Regarding your question, the 4MB per key limit is currently a technical system limit, and there are no plans to increase it at the moment. However, this is great feedback, and we’ll continue exploring ways to improve in the future!
I have been wanting to develop a super-immersive sandbox/simulation game for a while now and over the past few years Roblox has introduced too many updates than I can count which negatively impact my ability to make this game. I’m just so tired of this.
I want the player to be able to save hundreds of large worlds with thousands of dynamic parts, and also have version history under each world. I want to be able to save EditableImage pixel data to generate a thumbnail for each world. This is a massive amount of data and can very quickly get into multiple MBs per player, even though it’s super compressed. With the new storage limits, I’m not sure if my game will even be possible anymore.
Then again, if we automatically get an extra +1MB for each of the thousands of players that will simply join our experience without ever doing anything, maybe the free storage space generated by those users will be enough to account for it. I don’t know. This is still worrying.
Agreed. I am in the same boat, I am working on a open world simulator game that heavily requires the use of datastores for businesses, buildings, jobs, departments etc.
You don’t know anything about how that game is storing data. Please quit spamming this thread with things you do not understand just so you can entertain yourself. You’re burying replies that contain actual useful information. Thanks.
Ah yes, I can make a voxel game but I don’t understand how data works. I am not spamming anything. I am expressing my concerns. As I have told you, the way these limits scale, constrains developers. Even if this instance say won’t affect that much (it does) the next constraints to come will and things will get worse.
Every unique player that has ever played your experience, ever.

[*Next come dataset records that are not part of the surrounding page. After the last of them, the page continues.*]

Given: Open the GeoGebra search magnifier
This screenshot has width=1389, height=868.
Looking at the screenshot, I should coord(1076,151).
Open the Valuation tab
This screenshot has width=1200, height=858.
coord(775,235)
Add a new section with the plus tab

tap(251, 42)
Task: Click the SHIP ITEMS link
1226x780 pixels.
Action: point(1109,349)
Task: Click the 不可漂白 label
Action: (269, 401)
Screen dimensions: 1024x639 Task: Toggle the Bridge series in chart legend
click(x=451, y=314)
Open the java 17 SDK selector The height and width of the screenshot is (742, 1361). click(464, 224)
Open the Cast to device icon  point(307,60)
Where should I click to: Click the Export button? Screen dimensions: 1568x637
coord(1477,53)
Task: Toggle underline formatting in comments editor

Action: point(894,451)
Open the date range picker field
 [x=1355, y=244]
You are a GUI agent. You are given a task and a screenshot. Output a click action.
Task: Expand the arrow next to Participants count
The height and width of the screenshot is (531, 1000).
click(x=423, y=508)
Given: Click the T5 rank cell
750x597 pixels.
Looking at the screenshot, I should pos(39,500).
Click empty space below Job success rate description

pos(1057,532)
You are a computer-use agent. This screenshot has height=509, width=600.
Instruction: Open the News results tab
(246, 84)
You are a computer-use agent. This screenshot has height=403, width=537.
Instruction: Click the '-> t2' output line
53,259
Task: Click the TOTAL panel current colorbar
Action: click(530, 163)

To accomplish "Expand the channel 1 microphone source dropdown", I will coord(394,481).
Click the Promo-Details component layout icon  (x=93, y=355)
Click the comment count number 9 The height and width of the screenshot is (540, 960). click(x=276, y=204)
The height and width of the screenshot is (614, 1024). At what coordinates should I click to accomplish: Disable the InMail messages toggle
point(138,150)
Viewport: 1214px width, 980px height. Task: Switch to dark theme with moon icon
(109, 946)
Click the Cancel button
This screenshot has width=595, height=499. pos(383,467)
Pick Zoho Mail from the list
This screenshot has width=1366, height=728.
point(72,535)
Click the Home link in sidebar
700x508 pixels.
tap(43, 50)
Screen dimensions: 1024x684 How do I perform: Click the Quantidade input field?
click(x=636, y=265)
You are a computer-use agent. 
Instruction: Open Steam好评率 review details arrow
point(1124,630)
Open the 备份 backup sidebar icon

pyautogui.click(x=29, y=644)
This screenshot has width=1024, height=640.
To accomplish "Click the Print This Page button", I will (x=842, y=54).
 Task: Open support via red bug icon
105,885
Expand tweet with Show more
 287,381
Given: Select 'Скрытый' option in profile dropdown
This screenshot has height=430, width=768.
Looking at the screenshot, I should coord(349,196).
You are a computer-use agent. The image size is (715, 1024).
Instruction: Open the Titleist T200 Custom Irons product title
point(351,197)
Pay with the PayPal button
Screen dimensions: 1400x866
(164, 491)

A follow-up question then, will PlayerDataService which is in the works use data stores as a backend and face the same limitations? It’d be really nice to have an increased limit, despite how rare it is to typically face it.
Dose roblox suport saving buffers to datastores? If so, this can be helpful for compressing data.
It is possible to store some data inside 4 bits, less than a single byte, although it dose require some knowledge of bitwise operations.
It would be cool if there was a module that abstracts the buffer away so it can be treated like a C structure. This could simplify updating previous infrastructure for more data compression.
I tend to store individual scores per weapon per user, but only when the player reaches above 100 score, this also accounts for buying things, so players can get a refund, should an emote ever removed and this may affect me, mainly the global weapon storing.
Well, despite how some people are trying to make it seem like Roblox is greedy and solely appeasing investors, I doubt Roblox cares one way or another if this happens.
You’re worrying too much about the limits thinking it’s going to be even worth botting in the first place. I’d prefer to avoid spamming the thread with quick back and forth replies on the same thing, so let’s keep it at this.
Ok you keep it as that but my main finisher would just be, I am worrying about the limits and no I do not think botting will be worth it, I do not condone botting, my main question would be how does Roblox define a lifetime player, would someone who join for 10 seconds count? Someone who joins for 5 count? Or is it someone who does a input event like moving their mouse or clicking a key.
Are you compressing world data well? I have a small mining game with free private servers that have permanent world data(including lots of data that is from world versions that will never be accessible again) and my game doesn’t seem to be too close to the datastore limits.
I also have a sandbox tycoon. That one takes up quite a lot of data, but still very much within the limits
This is correct. I have an ordinary decade-old game that has 90M visits. It takes up just under the amount of data as my 2M visit game that has world saving. If your game is ordinary(not sandbox/world saving), you should have nothing to worry about. Even so, it the datastore limits seem quite flexible.